Sacó del armario otra blusa del mismo color, pero de una mayor calidad como se podía distinguir incluso en sus dobleces lineales, únicamente trazables en los buenos tejidos.

—Como estás más delgada te va a sentar muy bien. A mí me tira un poco. Venga, quédatela. Te la regalo —insistió.

—Pero… es una Polo auténtica… ¿de dónde la has sacado?

—Bah, es un resto de catálogo. Me la pasó un viajante que iba mucho a sacar fotocopias.

—Qué suerte, ¿no? —dijo alegremente Gaby poniéndosela tras un rápido beso de agradecimiento. En un par de retoques estaba con el necesario aspecto elegante para enfrentarse a la tensa cena familiar pendiente—. Me da no sé qué dejarte solita, ¿qué piensas hacer?

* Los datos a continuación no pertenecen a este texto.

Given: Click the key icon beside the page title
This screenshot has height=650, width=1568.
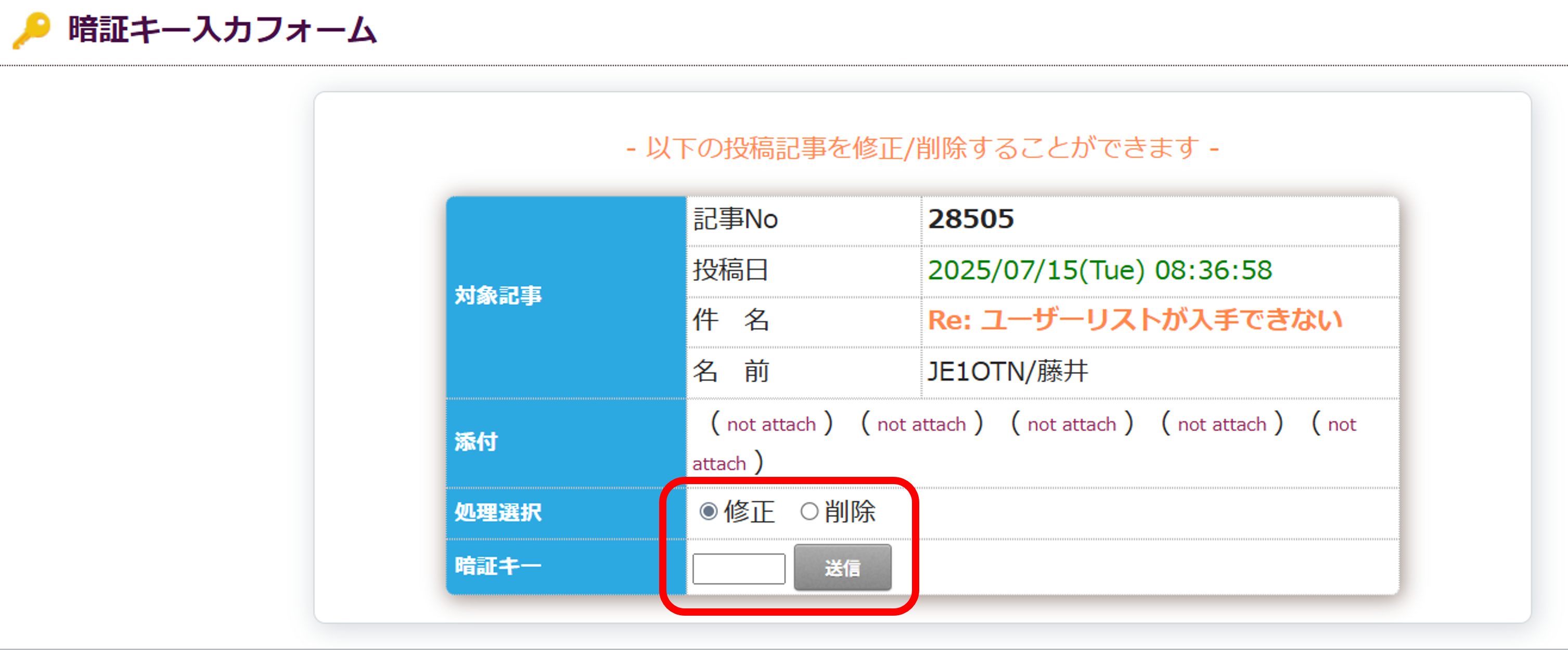Looking at the screenshot, I should (x=32, y=30).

—Nada, voy a descansar un rato y más tarde me acercaré al Redflower a tomar algo —explicó Alba con dificultad, intentando librarse como podía de los besuqueos de despedida de su novia/novieta/amiga/rollo/lo-que-sea, quien solo habría necesitado un mínimo gesto de entusiasmo para retomar las actividades de la tarde y olvidar definitivamente sus compromisos previos. Pero Alba solo tenía ojos para el disco que esperaba en equilibrio sobre el televisor y que finalmente vio Gaby.